*Exercises to complete:*
**a.** Answer these questions from the army list post:
(i) What points cost is listed for each squad of 10 IST with veteran and Krak grenades?
(ii) What weapon do the 10 GKs under Fast Attack carry?
(iii) According to the explanation, how many hell guns are left to do the rest?
**b.** Repeat the part of the army list post from "Heavy support: Melta" to "Any Kroot list.", word for word.

Henchmen: 3 hierophants: 166

Pretty useless unit mostly anti daemon stuff and lowered the guys save. 

Elites: Inquistor with PW, Eviscerator, Carapace armor, consecrated scolls, digital weapons, grimoire of true names, purity seals, psycannon bolts (with no gun), Teleporting homer.
Henchmen: 3 hierophants: 139

Elites: Inquistor with PW, Eviscerator, Carapace armor, consecrated scolls, digital weapons, grimoire of true names, purity seals, psycannon bolts (with no gun), Teleporting homer.
Henchmen: 3 hierophants: 139

Elites: Inquistor with PW, Eviscerator, Carapace armor, consecrated scolls, digital weapons, grimoire of true names, purity seals, psycannon bolts (with no gun), Teleporting homer.
Henchmen: 3 hierophants: 139

Troops: 10 IST with veteran, Krak grenades - 130

10 IST with veteran, Krak grenades - 130

10 IST with veteran, Krak grenades - 130

10 IST with veteran, Krak grenades - 130

Fast Attack: 10 GKs with Incinerator - 285

10 GKs with Incinerator - 285

Heavy support: Melta torpedo - 80

To explain the inquistors are very expensive for nothing as they mostly have either things they cant use or anti daemon weaponary. The Melta torpedo is most likely not going to do anything. The Gks that deep strike near the inquistors are always going to mishap because of our fail teleporting homers. That leaves 40 hell guns to do the rest.


----------



## daxxglax

Any Kroot list.

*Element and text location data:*
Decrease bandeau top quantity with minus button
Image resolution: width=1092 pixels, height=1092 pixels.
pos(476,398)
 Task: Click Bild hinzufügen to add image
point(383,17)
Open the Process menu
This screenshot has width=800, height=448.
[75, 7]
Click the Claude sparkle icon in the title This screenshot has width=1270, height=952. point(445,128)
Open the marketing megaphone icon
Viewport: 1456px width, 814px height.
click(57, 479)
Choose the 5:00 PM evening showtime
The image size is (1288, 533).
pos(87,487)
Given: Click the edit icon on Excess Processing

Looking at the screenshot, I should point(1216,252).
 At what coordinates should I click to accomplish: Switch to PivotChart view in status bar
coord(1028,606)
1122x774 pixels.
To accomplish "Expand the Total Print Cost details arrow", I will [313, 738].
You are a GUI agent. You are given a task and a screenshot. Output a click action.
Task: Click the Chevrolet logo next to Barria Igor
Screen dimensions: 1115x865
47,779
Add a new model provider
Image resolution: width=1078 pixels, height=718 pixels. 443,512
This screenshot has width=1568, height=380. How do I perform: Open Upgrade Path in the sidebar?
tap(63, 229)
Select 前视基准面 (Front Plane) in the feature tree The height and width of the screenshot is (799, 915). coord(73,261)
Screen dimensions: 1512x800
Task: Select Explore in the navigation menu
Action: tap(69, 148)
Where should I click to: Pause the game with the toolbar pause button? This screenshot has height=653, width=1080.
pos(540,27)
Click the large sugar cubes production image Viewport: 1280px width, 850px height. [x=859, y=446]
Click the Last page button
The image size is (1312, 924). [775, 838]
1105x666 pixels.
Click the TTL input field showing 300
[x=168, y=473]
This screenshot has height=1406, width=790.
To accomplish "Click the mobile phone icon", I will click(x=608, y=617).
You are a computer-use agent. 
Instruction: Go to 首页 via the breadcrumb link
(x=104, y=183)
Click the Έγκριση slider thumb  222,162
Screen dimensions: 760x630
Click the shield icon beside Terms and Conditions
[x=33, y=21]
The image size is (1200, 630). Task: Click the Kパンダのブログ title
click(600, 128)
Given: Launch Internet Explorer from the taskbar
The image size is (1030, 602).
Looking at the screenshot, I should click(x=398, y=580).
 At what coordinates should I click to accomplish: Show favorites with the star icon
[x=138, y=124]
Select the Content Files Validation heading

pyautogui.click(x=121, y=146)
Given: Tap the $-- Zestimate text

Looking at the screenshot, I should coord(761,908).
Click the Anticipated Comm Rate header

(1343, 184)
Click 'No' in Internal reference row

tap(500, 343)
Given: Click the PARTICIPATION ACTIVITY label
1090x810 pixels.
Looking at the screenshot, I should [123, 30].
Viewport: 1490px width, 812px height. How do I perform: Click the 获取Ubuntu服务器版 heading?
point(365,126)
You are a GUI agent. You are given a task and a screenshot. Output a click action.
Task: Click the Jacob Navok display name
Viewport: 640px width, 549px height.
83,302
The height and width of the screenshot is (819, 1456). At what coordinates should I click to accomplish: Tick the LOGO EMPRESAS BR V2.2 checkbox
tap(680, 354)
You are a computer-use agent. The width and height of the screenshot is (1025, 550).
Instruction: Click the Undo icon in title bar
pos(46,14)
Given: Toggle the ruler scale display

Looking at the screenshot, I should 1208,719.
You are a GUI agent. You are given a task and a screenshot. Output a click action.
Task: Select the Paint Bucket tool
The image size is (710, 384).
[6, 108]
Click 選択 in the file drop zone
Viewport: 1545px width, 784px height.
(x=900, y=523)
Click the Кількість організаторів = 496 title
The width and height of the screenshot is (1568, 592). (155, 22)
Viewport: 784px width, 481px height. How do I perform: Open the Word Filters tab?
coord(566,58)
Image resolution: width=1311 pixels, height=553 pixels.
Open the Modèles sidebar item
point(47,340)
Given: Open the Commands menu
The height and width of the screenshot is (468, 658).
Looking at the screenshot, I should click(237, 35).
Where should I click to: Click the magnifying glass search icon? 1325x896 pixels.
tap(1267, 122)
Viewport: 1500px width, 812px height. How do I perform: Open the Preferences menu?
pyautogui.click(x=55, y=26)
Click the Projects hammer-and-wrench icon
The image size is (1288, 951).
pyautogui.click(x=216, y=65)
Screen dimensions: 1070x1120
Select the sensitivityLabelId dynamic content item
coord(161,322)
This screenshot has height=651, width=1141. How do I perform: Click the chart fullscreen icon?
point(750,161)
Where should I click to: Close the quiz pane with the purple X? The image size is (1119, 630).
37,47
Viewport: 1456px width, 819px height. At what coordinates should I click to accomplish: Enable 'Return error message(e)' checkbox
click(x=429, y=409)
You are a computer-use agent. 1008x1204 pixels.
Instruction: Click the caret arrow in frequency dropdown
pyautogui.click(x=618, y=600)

*Answers in order:*
**a.**
(i) 130
(ii) Incinerator
(iii) 40

**b.**
Heavy support: Melta torpedo - 80

To explain the inquistors are very expensive for nothing as they mostly have either things they cant use or anti daemon weaponary. The Melta torpedo is most likely not going to do anything. The Gks that deep strike near the inquistors are always going to mishap because of our fail teleporting homers. That leaves 40 hell guns to do the rest.


----------



## daxxglax

Any Kroot list.